This is a little off-topic but it's really sad for greek basketball that none of the players on that team plays basketball anywhere, while the turkish team who had lost that game against Greece has sent two players to the NBA. Why don't greek basketball players develop when they grow up?


----------



## ostend

To just dunk it: Hey there where no taxi's on the mountain Montjuic, after game 1 on the last day. None what so ever, only cops.
Man don't tell me charleroi, if you know belgium basketball a little, you know that charleroi and ostend against eachother, is like throwing oil on to a fire. but i'm getting more respect for charleroi. 
 
I was lucky to go and see the final four, that is something one must see once in a life time. Did you go out and party afterwards on placa catalunya. Some players of the russian team went out and party that night in the middle of barca fans. :yes: 

greets


----------



## Genjuro

Dikoudis and Rigaudeau had both signed with Pamesa Valencia. This team is right now scary, with a starting five featuring:
PG- Rigaudeau
SG- Abbio
SF- Dikoudis
PF- Oberto
C- Tomasevic

Montecchia, Paraíso and Luengo are some of the bench players. Popovic and Jasikevicius are still posibilities for Valencia. Remember Tomasevic would be the only foreigner, so there will be room for another one.


----------



## gvergoulas

> Remember Tomasevic would be the only foreigner, so there will be room for another one.
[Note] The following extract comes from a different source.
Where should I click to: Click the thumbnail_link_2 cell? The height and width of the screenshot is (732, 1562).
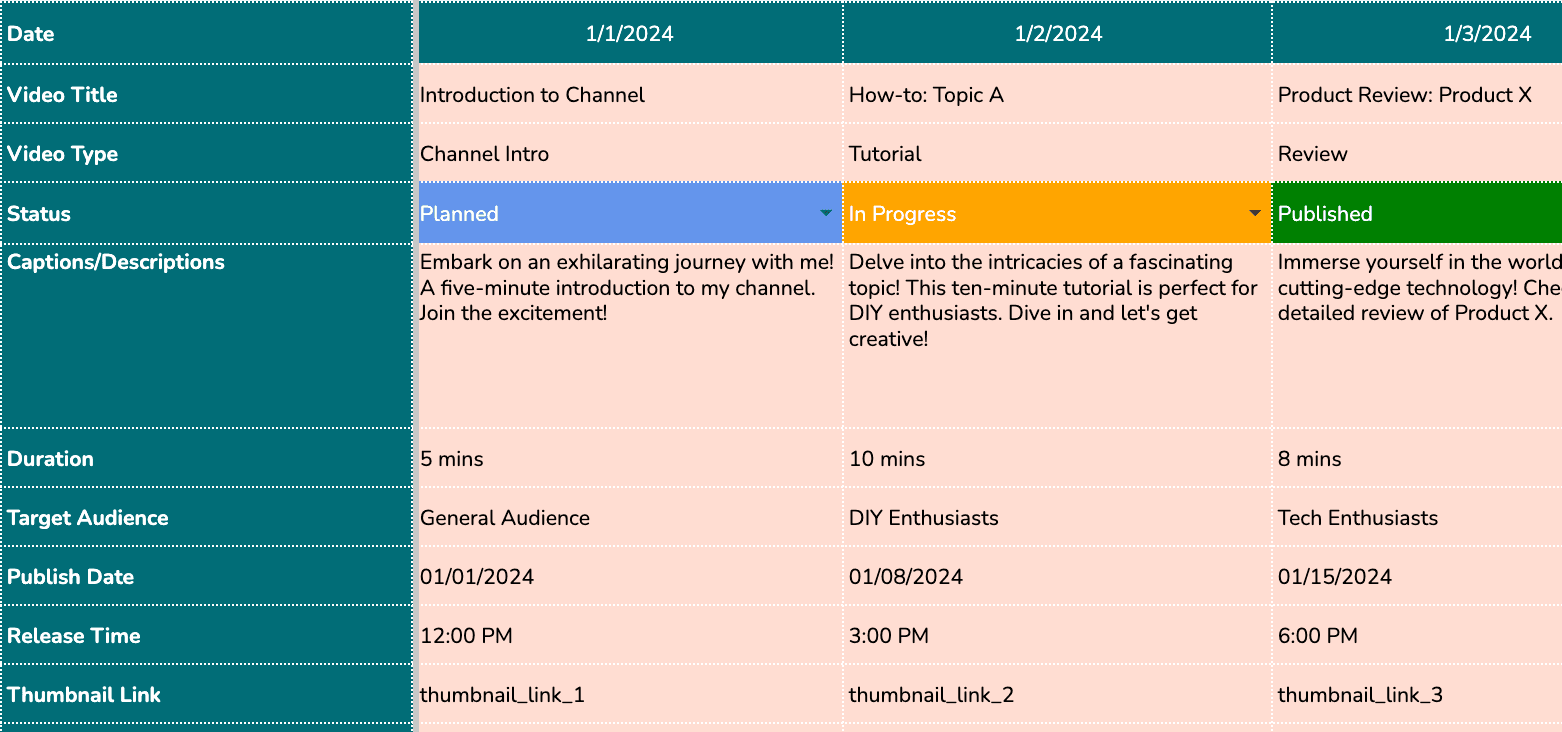(x=1058, y=695)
I follow European basketball all the time and still don't understand the Foreigner Rule. How can Tomasevic be the only Foreigner on Valencia, when the entire starting 5 is non Spanish? 

Otherwise Dikoudis and Rigaudeau are great additions. Antione has probably already played his best basketball in Italy, but Dikoudis can be monster in Europe if not injured.


----------



## SEOK

> Originally posted by <b>gvergoulas</b>!
> I follow European basketball all the time and still don't understand the Foreigner Rule. How can Tomasevic be the only Foreigner on Valencia, when the entire starting 5 is non Spanish?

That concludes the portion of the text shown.